NEWSLETTER JANUAR 2005
Sehr geehrte Leserin, sehr geehrter Leser,
Nach zwei Jubiläumsjahren – 2003 mit dem 50. Jahrestag des Volksaufstands vom 17. Juni und 2004 mit dem 15. Jahrestag der Friedlichen Revolution – steht in unserer Veranstaltungsplanung für 2005 bereits wieder ein Jubiläum im Mittelpunkt. Am 31. August wird die Gedenkstätte Museum in der „Runden Ecke“ mit dem Museum im Stasi-Bunker 15 Jahre alt. Aus diesem Anlass rufen wir einen Schülerwettbewerb ins Leben, über den wir Sie im nächsten Rundbrief noch ausführlich informieren.
Bereits ab 20. Januar laden wir Sie in die Sonderausstellung „Ein offenes Geheimnis – Post- und Telefonkontrolle in der DDR“ ein.
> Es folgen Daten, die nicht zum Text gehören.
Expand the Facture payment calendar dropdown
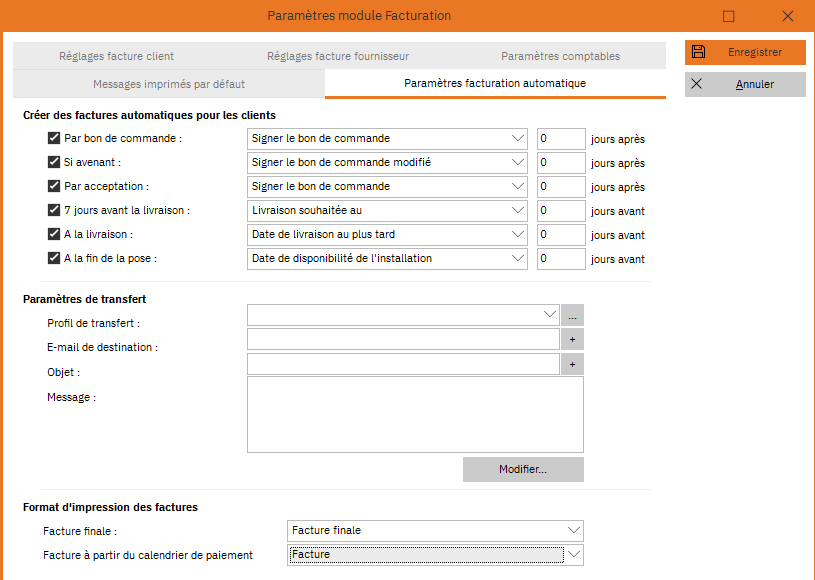The width and height of the screenshot is (815, 580). tap(575, 554)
Sie wird bis zum 30. Juni 2005 täglich in der Gedenkstätte Museum in der „Runden Ecke“, im ehemaligen Stasi-Kinosaal, zu sehen sein. Eröffnet wird die Exposition am 19.01.2005, 18.00 Uhr. Auch zur Vernissage sind Sie herzlich eingeladen.
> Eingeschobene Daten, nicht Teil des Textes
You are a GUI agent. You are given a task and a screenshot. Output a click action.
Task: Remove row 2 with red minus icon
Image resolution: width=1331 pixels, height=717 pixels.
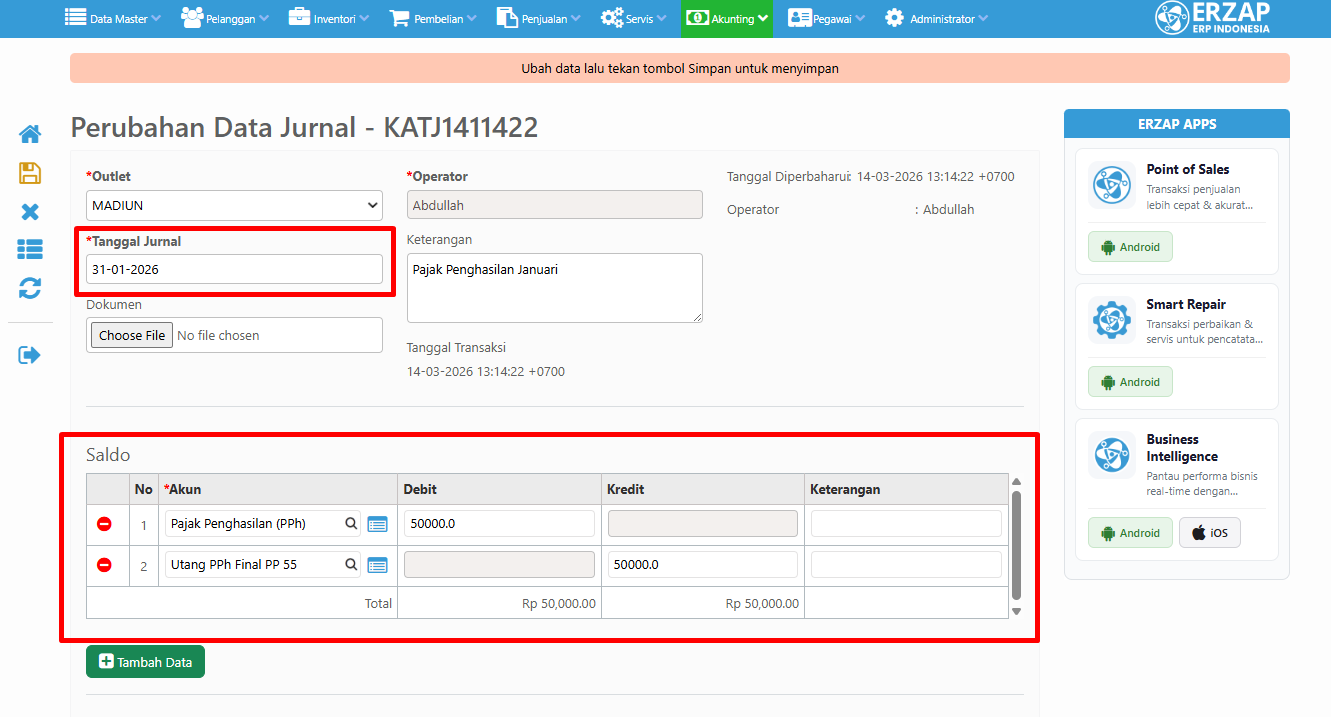[104, 565]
Wir hoffen, dass Sie unsere Arbeit auch 2005 mit Interesse begleiten und wünschen Ihnen und Ihrer Familie ein gesundes, zufriedenes und erfolgreiches neues Jahr.
Ihr Bürgerkomitee Leipzig
P.S.: Im Monat Dezember haben Sie keinen Newsletter von uns erhalten, da die Vorbereitungen auf die Tagung „Auflösung der DDR-Staatssicherheit 1989/90“ vom 03. – 05.12.2004 unsere gesamte Aufmerksamkeit forderten. Wir bitten dafür um Verständnis.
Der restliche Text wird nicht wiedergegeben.